TV Marti Reporter Under Investigation for Faking Televised Mortar Attack

Source: Voice of America News

By Brian Padden
July 9, 2019 07:23 PM

FILE - A view of the Office of Cuba Broadcasting, which oversees Radio and TV Marti, in Miami, June 22, 2007.
FILE - A view of the Office of Cuba Broadcasting, which oversees Radio and TV Marti, in Miami, June 22, 2007.
WASHINGTON - The United States Agency for Global Media (USAGM) is investigating allegations that a reporter for its TV Marti service, mandated to broadcast objective news into Cuba, faked a mortar attack during a televised report from Nicaragua.

The TV Marti reporter at the center of the fake news allegations is Tomas Regalado Jr., the son of the director of the Office of Cuban Broadcasting, Tomas Regalado Sr. The elder Regalado has made a priority of raising journalistic standards and practices after the government-funded broadcaster aired anti-Semitic content calling liberal philanthropist George Soros "a non-believing Jew of flexible morals."

Alleged staging

Spanish language media sites CiberCuba and Cubanos por el Mundo recently called into question the validity of a Marti report, allegedly from November 2018, which showed Regalado Jr. reporting from a street in Managua, the capital of Nicaragua, when a small explosion occurred directly behind him.

. . .

Regalado Sr., the OCB director and former mayor of Miami, told The New York Times he has recused himself from the investigation into his son and that he plans to continue in his leadership role with the organization.

Read more: https://www.voanews.com/usa/tv-marti-reporter-under-investigation-faking-televised-mortar-attack



Anyone knowing any part of the history of Radio or TV Marti from Miami won't be surprised by this discovery.
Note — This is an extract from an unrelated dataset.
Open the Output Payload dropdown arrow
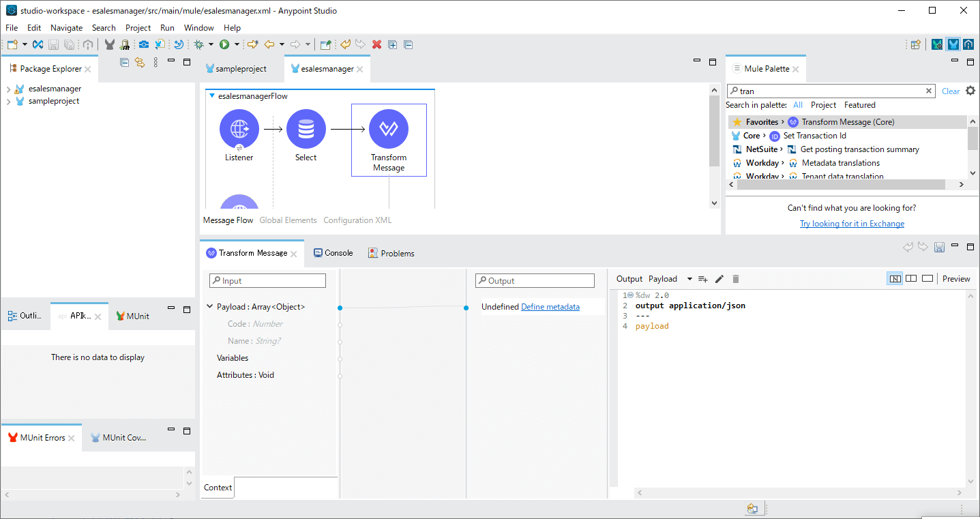 tap(689, 279)
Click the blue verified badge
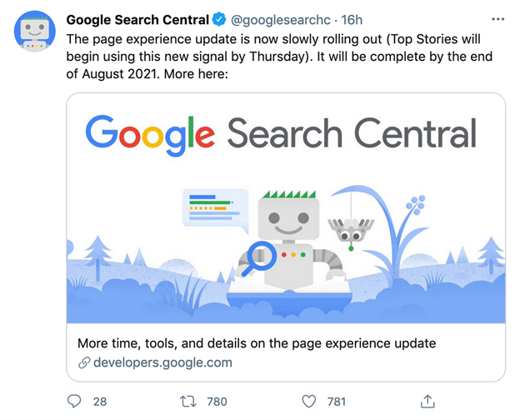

Very glad to see it was actually acknowledged.

Both broadcasting companies are staffed by, programmed by, controlled by South Florida Cuban-American "exiles" or their relatives, and the two operations are financed entirely by U.S. taxpayers, at the cost of tens of millions of dollars. Efforts to terminate the services made by Congress members, like Democratic Rep. David Skaggs, of Colorado, will trigger retaliation like the threats and the actions from Cuban "exile" Rep. Lincoln Diaz-Balart of Miami, who set out to take out advertising throughout Colorado, smearing Rep. Skaggs, and destroyed his ability to be re-elected.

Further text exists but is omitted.